What to work on –
Reproduce the passage of the news excerpt below about the Afghan television satire "The Ministry" verbatim, from "By Michellle Nichols" up to and including "with the show.".

Document excerpt –
To match Feature AFGHANISTAN-TELEVISION/MINISTRY
To match Feature AFGHANISTAN-TELEVISION/MINISTRY

By Michellle Nichols

KABUL (Reuters) - Britain and the United States poke fun at incompetent, arrogant middle managers in the television comedy "The Office," but in Afghanistan the target is a fictional minister of garbage in a new series called "The Ministry."

Instead of a series mocking drab office life in impoverished Afghanistan, where there is widespread unemployment, "The Ministry" mockumentary puts a satirical spin on some serious issues such as corruption, drug trafficking and nepotism.

"We'll see how open (Afghans) are to this style of comedy," said Abazar Khayami, a senior producer involved with the show.

"If you look at the United States and Europe, they are always poking fun at the government but to do that here we really don't know what to expect," he said. "No one thinks there is anything to be concerned about."

Excerpted records –

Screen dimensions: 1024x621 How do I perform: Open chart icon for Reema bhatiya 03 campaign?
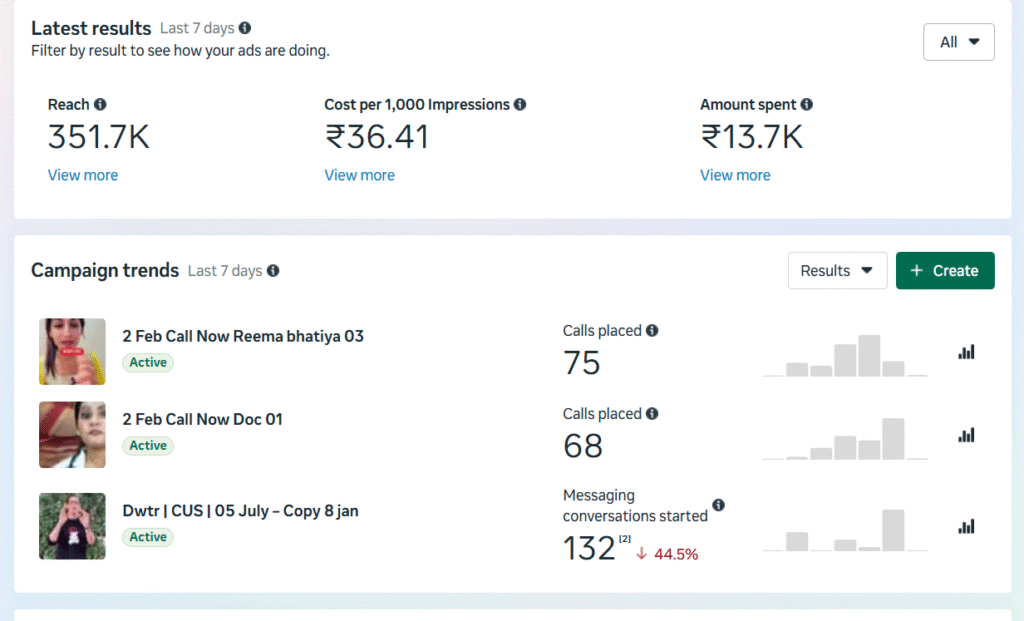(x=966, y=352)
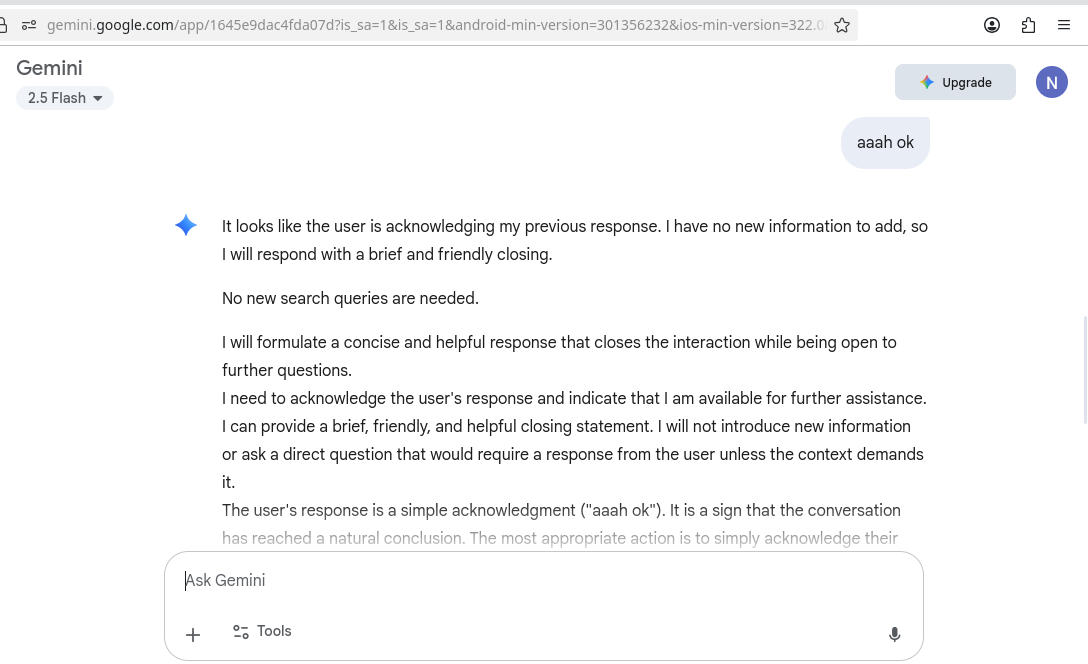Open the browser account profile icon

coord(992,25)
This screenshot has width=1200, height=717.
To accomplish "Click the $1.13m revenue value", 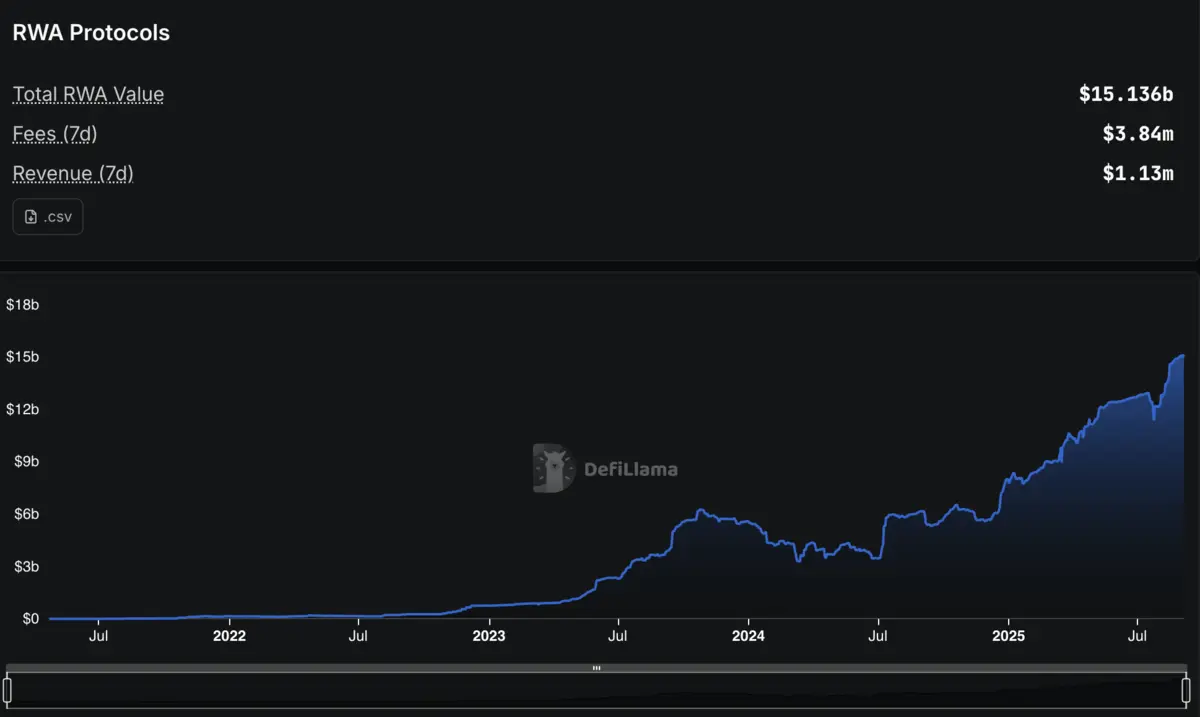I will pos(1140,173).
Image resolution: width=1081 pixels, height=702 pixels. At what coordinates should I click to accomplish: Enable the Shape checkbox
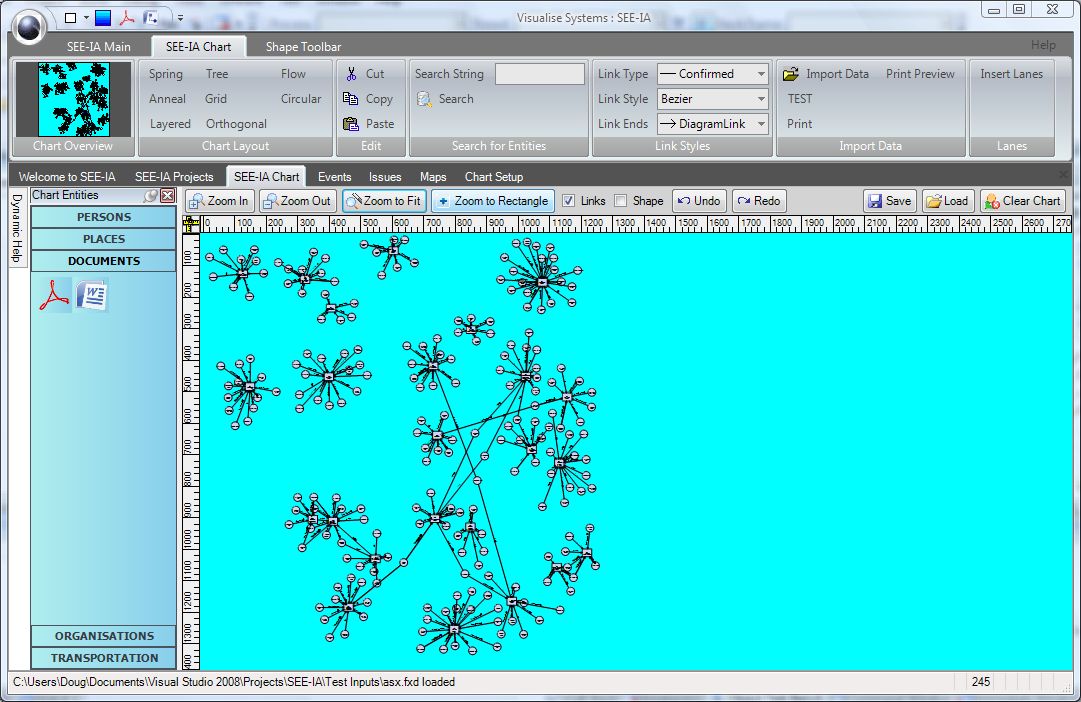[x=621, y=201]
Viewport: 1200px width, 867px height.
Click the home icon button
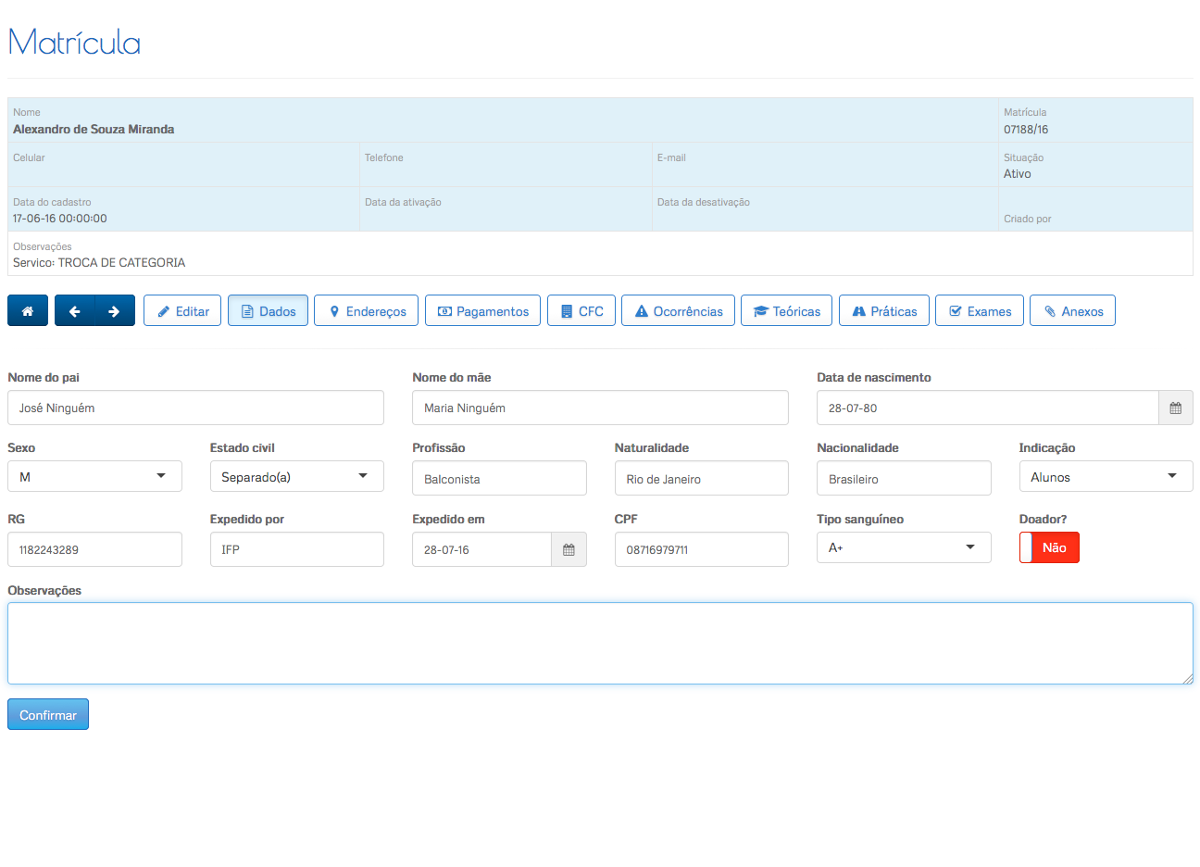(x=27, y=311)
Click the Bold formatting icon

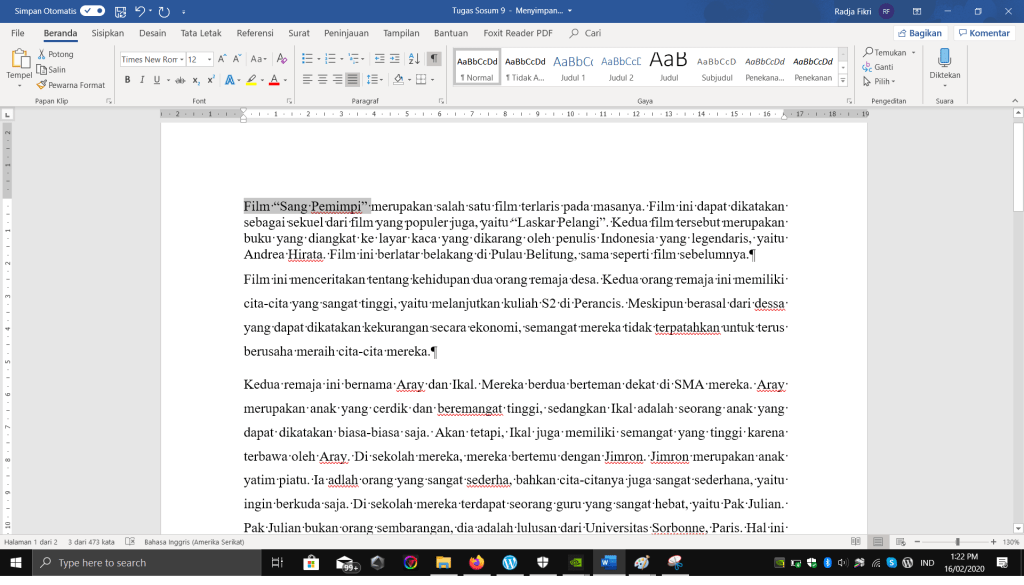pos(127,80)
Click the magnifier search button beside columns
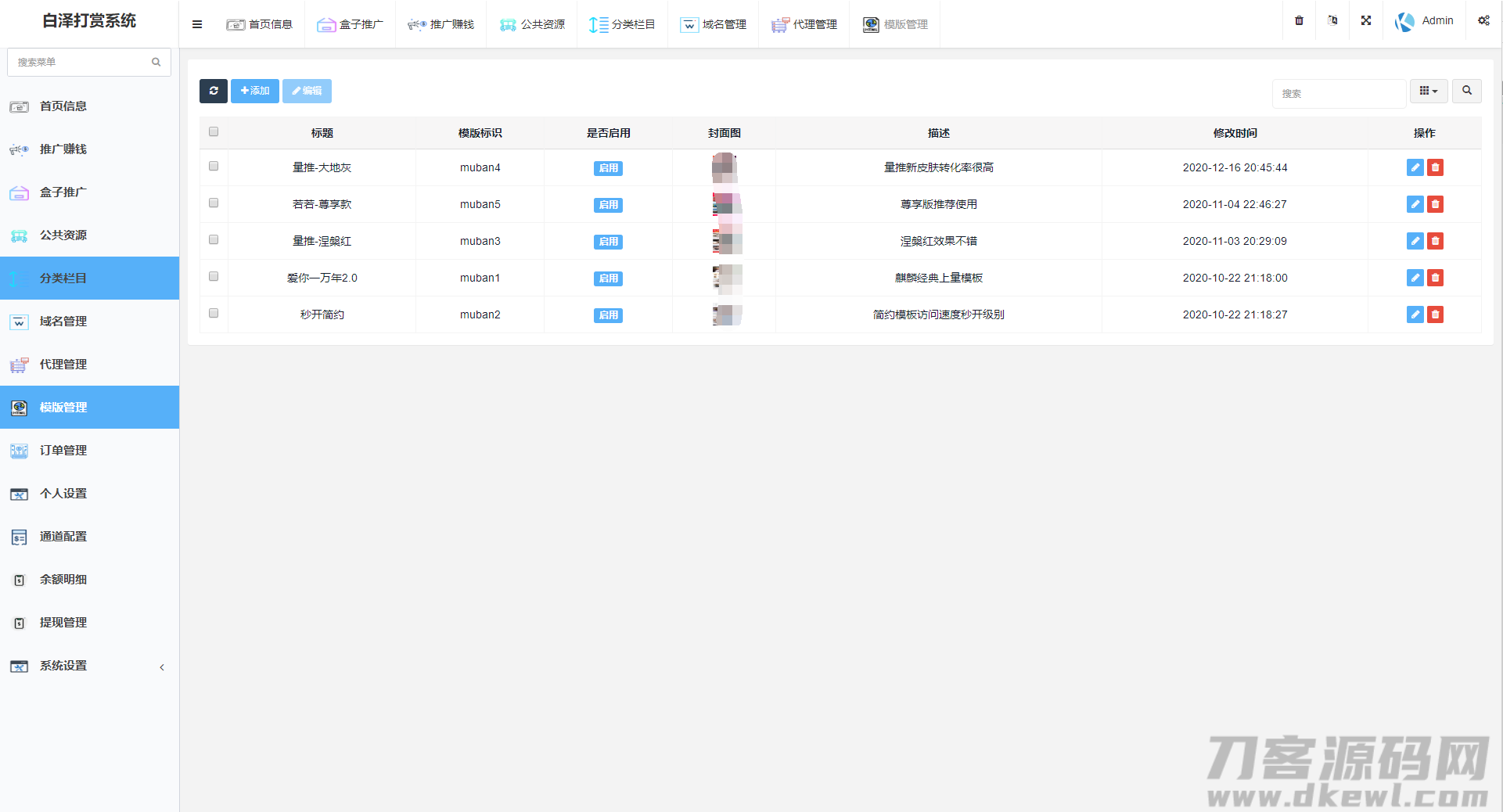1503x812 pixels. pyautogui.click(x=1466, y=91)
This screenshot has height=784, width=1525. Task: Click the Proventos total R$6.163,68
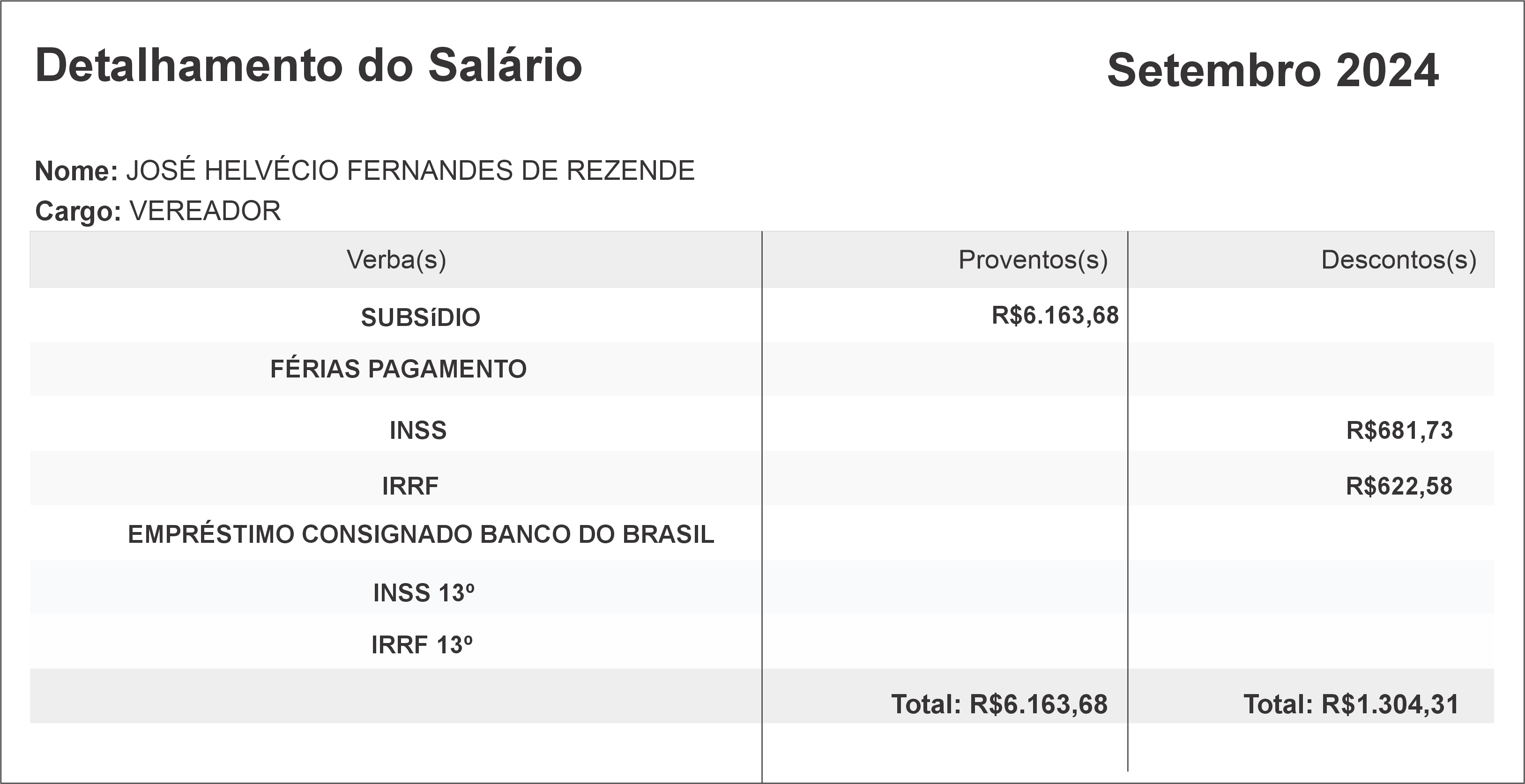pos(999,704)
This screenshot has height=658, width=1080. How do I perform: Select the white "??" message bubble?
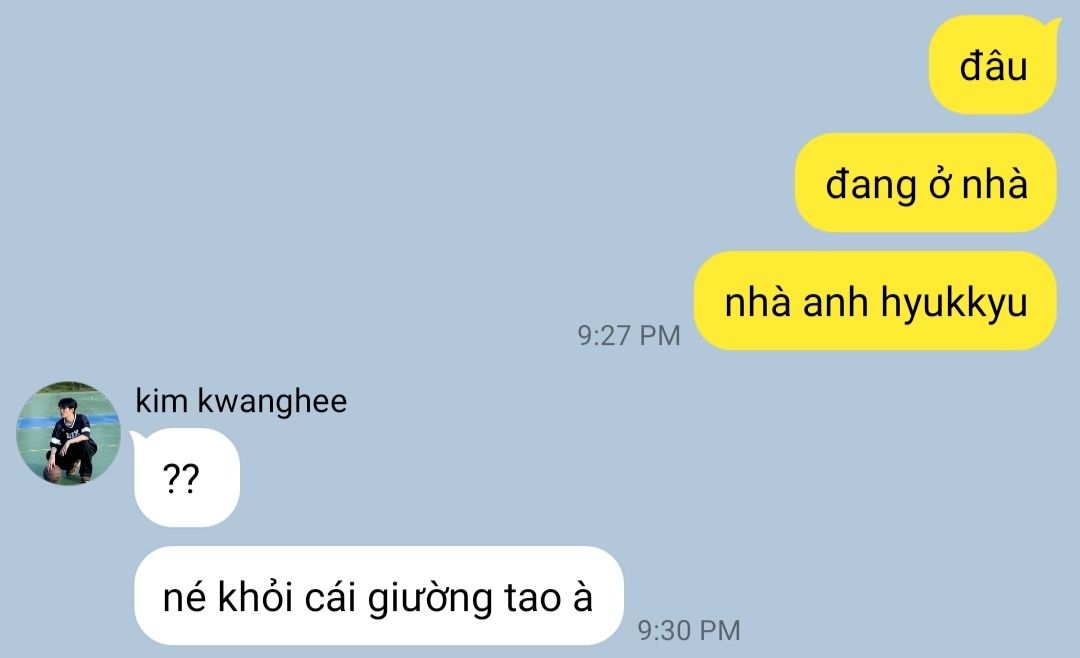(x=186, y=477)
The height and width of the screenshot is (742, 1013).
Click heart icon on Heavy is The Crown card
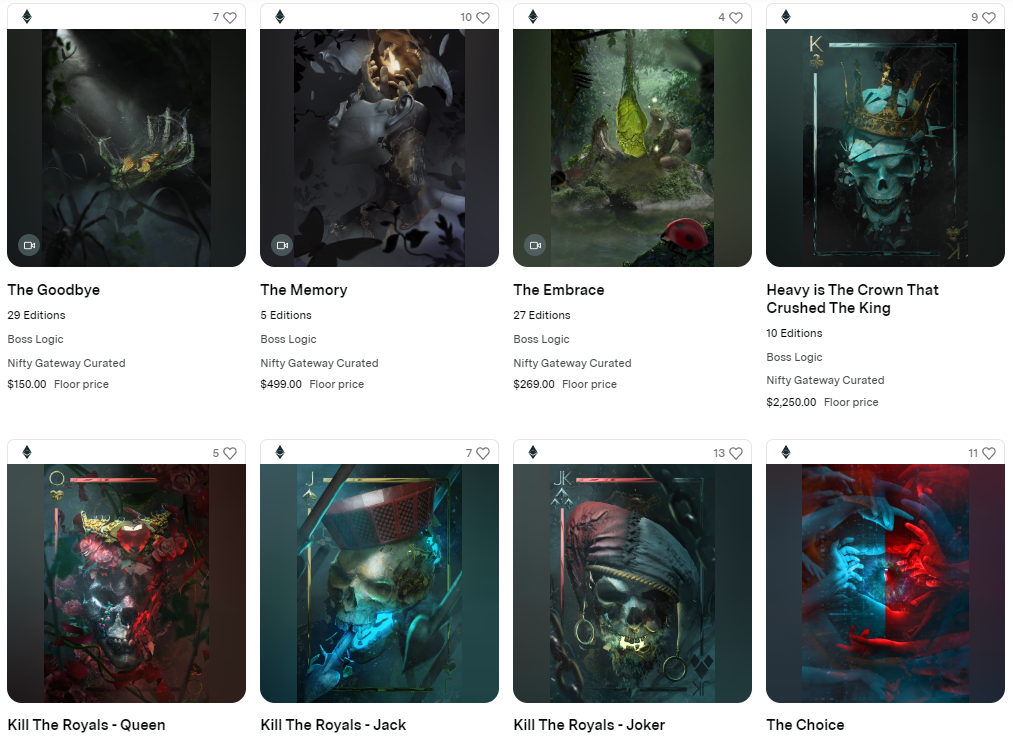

Answer to this task –
By Michellle Nichols

KABUL (Reuters) - Britain and the United States poke fun at incompetent, arrogant middle managers in the television comedy "The Office," but in Afghanistan the target is a fictional minister of garbage in a new series called "The Ministry."

Instead of a series mocking drab office life in impoverished Afghanistan, where there is widespread unemployment, "The Ministry" mockumentary puts a satirical spin on some serious issues such as corruption, drug trafficking and nepotism.

"We'll see how open (Afghans) are to this style of comedy," said Abazar Khayami, a senior producer involved with the show.